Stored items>
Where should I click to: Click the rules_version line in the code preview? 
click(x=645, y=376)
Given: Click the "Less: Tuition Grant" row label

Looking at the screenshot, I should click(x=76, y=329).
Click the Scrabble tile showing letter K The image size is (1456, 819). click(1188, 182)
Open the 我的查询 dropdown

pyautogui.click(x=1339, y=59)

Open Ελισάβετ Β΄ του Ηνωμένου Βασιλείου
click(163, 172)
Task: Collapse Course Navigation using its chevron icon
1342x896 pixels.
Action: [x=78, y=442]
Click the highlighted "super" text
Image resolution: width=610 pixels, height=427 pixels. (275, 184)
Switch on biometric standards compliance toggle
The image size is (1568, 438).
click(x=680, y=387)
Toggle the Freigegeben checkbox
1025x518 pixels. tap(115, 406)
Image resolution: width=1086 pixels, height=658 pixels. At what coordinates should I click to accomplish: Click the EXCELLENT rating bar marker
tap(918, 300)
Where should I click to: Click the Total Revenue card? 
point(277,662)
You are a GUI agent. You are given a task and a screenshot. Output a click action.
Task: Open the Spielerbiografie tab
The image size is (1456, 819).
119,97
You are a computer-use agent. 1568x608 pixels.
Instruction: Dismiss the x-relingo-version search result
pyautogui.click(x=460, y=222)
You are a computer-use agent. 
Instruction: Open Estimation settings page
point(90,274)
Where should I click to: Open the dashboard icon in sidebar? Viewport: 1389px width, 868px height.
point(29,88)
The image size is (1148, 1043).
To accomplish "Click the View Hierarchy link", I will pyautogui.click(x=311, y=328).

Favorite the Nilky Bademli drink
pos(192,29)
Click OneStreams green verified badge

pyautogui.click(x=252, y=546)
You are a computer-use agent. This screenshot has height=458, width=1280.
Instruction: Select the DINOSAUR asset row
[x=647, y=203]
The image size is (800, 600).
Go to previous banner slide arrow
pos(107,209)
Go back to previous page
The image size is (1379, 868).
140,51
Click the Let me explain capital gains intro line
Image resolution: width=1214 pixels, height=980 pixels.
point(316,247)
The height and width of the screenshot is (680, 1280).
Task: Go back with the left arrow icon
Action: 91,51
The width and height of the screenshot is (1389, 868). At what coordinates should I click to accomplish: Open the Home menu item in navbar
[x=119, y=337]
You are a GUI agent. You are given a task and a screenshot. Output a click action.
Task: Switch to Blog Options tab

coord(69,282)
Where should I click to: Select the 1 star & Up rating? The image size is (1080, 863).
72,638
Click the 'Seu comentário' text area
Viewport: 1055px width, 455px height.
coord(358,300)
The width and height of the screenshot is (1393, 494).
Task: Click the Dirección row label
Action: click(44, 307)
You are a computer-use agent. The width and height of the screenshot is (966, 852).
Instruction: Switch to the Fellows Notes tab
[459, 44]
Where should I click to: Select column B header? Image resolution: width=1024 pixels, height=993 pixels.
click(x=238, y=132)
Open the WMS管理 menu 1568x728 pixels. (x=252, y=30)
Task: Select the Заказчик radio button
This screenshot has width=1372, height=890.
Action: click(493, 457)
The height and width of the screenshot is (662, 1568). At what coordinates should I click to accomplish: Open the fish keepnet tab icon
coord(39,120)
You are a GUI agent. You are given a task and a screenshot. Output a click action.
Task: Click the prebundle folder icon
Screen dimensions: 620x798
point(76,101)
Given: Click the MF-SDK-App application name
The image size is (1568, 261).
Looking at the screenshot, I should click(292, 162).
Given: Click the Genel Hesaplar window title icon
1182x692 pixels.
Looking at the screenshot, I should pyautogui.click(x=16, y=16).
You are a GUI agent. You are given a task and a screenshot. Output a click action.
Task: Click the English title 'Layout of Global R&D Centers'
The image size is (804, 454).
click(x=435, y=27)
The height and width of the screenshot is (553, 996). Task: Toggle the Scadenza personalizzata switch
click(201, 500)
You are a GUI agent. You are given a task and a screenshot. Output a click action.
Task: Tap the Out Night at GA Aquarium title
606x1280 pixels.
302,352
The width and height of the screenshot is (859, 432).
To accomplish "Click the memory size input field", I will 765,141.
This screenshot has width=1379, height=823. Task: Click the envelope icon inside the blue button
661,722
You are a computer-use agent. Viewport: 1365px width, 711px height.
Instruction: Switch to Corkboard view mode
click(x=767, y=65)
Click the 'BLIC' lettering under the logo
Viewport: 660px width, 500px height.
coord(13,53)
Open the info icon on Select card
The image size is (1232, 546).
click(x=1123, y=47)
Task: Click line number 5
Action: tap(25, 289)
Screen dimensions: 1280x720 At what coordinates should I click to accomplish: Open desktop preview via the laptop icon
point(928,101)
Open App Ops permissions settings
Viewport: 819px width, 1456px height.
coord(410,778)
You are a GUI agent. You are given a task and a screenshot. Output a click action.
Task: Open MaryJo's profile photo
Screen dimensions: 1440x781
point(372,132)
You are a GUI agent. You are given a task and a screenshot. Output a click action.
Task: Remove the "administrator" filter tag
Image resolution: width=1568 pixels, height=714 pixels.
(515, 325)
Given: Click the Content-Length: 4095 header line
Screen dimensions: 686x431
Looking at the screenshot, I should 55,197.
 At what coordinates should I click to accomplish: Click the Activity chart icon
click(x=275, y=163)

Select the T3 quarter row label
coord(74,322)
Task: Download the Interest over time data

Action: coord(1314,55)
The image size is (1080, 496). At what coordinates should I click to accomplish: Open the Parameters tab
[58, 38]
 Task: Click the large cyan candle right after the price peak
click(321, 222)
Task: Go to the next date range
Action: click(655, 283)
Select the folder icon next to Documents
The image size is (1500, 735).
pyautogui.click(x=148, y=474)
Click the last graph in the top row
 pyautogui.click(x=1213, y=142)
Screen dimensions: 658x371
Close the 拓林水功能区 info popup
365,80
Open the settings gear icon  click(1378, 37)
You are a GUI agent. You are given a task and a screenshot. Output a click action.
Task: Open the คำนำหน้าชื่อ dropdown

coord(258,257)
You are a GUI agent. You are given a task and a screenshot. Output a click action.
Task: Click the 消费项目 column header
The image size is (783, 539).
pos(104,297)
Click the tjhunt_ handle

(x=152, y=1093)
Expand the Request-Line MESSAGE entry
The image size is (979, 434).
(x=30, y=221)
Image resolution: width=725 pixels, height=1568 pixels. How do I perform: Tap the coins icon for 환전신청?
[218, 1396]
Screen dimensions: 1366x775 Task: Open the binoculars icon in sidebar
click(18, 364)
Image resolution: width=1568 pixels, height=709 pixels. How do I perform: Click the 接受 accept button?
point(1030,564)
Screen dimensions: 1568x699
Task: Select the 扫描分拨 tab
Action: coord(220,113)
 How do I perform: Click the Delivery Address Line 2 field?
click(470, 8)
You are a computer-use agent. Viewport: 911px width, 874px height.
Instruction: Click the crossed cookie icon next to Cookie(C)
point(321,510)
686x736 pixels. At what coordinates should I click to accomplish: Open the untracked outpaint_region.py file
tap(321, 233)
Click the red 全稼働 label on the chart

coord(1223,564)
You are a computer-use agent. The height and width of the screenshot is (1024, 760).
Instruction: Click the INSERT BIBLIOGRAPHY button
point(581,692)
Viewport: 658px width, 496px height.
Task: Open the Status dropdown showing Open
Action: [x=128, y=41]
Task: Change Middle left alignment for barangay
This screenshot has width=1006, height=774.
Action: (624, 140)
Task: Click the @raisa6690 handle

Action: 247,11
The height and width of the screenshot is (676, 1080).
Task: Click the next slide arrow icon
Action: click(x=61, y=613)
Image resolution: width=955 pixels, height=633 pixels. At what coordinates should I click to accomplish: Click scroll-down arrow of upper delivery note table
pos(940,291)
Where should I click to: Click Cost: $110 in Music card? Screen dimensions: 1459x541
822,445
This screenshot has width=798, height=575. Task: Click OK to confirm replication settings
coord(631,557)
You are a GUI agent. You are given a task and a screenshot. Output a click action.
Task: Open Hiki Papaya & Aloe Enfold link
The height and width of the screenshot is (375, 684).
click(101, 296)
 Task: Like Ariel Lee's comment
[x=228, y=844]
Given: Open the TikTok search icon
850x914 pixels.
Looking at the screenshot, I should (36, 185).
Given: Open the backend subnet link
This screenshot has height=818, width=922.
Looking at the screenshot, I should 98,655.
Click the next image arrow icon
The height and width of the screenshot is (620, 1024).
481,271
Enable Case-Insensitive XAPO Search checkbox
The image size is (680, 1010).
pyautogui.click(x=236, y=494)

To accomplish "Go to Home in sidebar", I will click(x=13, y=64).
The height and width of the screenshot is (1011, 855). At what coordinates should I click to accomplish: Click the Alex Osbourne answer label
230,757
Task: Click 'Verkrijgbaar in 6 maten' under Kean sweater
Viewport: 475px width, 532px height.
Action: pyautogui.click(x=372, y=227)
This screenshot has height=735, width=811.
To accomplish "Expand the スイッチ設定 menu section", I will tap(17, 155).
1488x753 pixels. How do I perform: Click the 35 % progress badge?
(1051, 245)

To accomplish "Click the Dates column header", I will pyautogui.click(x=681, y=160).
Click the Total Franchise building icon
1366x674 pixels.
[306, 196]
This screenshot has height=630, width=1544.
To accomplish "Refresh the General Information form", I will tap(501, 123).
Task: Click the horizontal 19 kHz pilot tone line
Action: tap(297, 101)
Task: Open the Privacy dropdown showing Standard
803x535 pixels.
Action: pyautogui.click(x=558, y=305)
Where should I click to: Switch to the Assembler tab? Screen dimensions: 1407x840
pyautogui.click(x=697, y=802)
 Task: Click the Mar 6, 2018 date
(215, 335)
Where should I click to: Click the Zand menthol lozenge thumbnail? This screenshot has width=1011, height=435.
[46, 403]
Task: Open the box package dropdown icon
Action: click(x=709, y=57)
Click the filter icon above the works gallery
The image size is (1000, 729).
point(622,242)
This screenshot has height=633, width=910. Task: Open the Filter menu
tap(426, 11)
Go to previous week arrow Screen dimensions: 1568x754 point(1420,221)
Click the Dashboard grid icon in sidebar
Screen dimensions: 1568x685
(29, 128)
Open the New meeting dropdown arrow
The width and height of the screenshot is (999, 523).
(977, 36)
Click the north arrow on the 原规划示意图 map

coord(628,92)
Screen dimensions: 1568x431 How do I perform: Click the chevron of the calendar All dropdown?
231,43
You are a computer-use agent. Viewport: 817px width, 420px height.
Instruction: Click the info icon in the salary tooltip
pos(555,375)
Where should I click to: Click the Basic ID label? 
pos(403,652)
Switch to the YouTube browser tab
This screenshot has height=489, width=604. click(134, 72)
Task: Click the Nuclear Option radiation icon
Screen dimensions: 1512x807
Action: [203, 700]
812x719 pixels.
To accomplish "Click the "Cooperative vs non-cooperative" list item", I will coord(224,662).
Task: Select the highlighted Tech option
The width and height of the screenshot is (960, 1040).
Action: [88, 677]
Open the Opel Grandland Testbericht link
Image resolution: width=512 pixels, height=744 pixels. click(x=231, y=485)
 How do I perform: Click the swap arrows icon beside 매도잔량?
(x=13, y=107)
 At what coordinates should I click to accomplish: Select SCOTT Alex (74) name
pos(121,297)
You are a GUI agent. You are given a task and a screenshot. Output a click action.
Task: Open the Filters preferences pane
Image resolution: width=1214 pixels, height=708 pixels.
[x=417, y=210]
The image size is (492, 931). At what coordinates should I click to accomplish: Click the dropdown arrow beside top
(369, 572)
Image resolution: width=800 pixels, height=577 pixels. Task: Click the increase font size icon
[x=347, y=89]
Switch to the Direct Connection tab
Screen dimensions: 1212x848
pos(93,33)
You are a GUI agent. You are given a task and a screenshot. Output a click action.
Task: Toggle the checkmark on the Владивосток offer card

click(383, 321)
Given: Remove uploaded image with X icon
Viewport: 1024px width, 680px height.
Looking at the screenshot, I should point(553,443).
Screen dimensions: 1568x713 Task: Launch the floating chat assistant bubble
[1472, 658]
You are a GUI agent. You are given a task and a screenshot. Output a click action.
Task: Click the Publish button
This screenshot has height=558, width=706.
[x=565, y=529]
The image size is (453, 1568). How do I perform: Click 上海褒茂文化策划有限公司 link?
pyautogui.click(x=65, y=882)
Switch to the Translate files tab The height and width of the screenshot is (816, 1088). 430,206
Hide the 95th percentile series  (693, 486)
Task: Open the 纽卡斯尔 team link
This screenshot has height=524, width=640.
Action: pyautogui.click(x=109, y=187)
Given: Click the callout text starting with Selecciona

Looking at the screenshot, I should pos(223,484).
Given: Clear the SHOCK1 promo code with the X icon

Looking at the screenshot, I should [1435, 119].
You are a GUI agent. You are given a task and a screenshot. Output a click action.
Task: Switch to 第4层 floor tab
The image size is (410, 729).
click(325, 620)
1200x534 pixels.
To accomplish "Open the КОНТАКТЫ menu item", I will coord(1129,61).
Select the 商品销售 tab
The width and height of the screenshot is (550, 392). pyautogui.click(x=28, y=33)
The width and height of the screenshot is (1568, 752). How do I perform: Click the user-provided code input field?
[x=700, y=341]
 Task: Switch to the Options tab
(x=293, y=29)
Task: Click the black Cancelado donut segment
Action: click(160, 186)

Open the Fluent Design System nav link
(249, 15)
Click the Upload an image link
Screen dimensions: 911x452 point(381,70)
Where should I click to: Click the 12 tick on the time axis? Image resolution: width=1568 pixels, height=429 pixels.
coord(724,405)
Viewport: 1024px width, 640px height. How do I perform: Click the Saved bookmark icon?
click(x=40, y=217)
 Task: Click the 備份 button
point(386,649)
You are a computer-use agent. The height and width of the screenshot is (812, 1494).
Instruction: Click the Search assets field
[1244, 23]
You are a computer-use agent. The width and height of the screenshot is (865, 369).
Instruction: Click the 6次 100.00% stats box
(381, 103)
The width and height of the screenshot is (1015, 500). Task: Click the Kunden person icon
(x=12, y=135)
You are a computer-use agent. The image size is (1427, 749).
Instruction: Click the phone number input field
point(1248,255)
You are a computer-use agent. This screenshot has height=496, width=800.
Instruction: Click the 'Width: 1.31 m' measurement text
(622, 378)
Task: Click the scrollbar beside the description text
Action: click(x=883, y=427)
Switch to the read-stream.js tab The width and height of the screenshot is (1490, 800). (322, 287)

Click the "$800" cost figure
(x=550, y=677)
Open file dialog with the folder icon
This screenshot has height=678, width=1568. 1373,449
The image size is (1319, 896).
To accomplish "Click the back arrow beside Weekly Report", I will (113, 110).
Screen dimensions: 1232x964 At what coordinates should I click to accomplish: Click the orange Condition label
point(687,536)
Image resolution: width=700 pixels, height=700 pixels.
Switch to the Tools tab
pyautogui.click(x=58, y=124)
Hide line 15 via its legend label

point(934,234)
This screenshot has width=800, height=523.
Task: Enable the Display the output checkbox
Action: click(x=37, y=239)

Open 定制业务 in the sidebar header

WHAT YOU SHOULD DO>
If a line in the data above contains the string "under", count it; then state only the total.

EXPECTED ANSWER>
2